In the limo, I sat next to a leader of the National Right to Life Committee. She was tall, and coiffed, and as put together in her pastel pink suit as I was a free-flowing hippie. “I feel sorry for you,” she told me as we rode from hotel to television studio early that morning. My mom was flying in, with none other than the head of NARAL. “The audience is going to be against you,” she said. And then she smiled.

I was amazed, really, that this powerful lady would bother trying to intimidate me. I looked… seventeen. She had no idea I was a young professional in the field. I might have grieved many things between being seventeen and that morning, but killing a baby wasn’t one of them. I said nothing in response. I just thought some curse words and made mental notes.

I was determined to represent teenaged women I’d met, whose shame about being sexually active got in the way of their obtaining contraception.
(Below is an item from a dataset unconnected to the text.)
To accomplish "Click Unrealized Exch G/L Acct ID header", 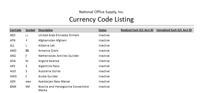I will click(x=174, y=30).
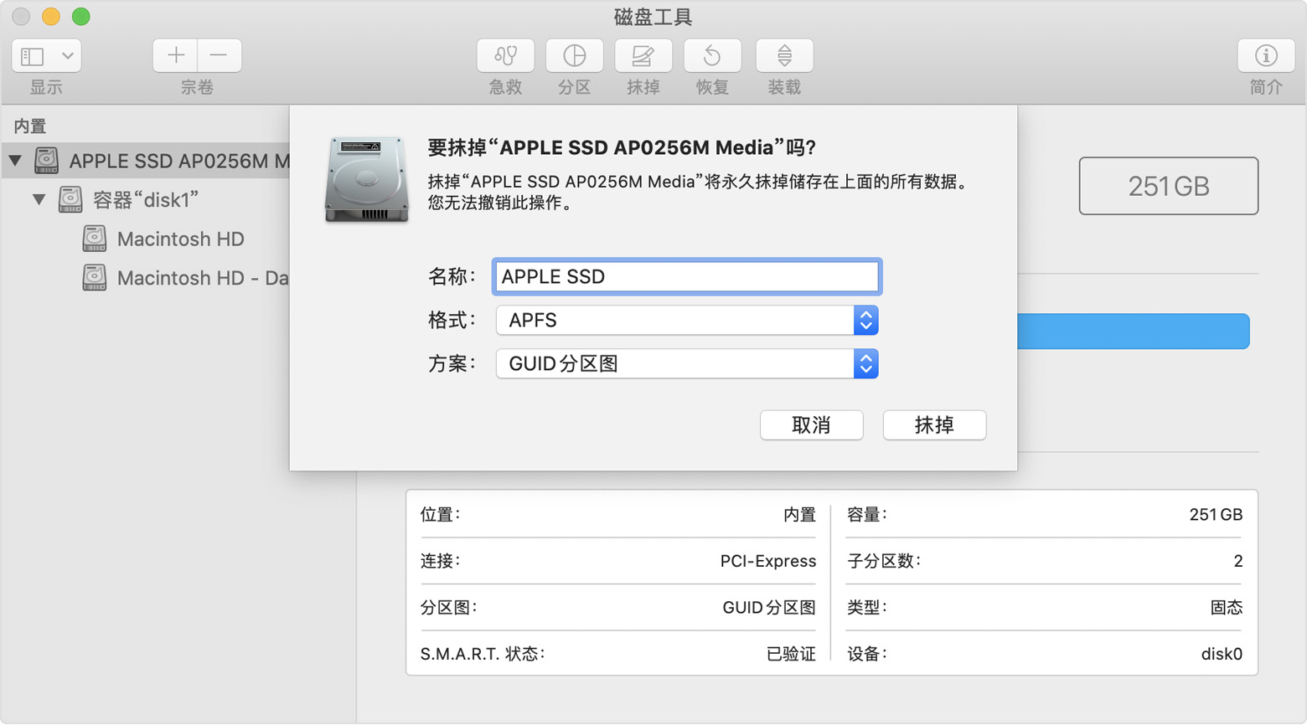Viewport: 1307px width, 725px height.
Task: Select the 抹掉 (Erase) toolbar icon
Action: (643, 56)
It was especially hard when their families thought premarital sex and birth control—and abortion—were sins. By the time those young women found their way into my office, they’d racked up sins to hide from their families. Silence was stigmatizing, shameful. Many tears fell. These young women were often scared and lonely.

I believed that by breaking silences the personal became political. That belief landed me under hot, blinding lights, subjected me to name-calling, and ensured “everyone” would know, post-Oprah, about my abortion. It was such an easy choice to sit there and play seventeen and discover that, at least during a contentious taping, Oprah wasn’t terribly warm or friendly. She swooped in, shook our hands, filmed, and disappeared.

The next day, a teenager, accompanied by her very supportive parents, came to my office. They recognized me. “You got through this,” my client said. “It was okay for you.” I nodded. We all had tears in our eyes.

Somewhere in my idealistic, sincere twenty-four year old heart I trusted that our encounter post-Oprah represented progress, justification that breaking silences worked. We just had to keep telling, keep talking. We know that’s not exactly what happened. My hair is shoulder-length now, mostly grey, and still pretty thick. I am not overwhelmed by it any longer. I don’t break every one of my silences either. Still, I see, as I learned for sure the day after Oprah, that our stories do matter. They make issues real. We are not theoretical, after all. When I first told my story, I felt brave. I knew I’d done something important. Now, this story is easy to tell, and I wish it could have become obsolete. It hasn’t. So, I tell it again. Although it won’t change everything, I have to keep telling it anyway.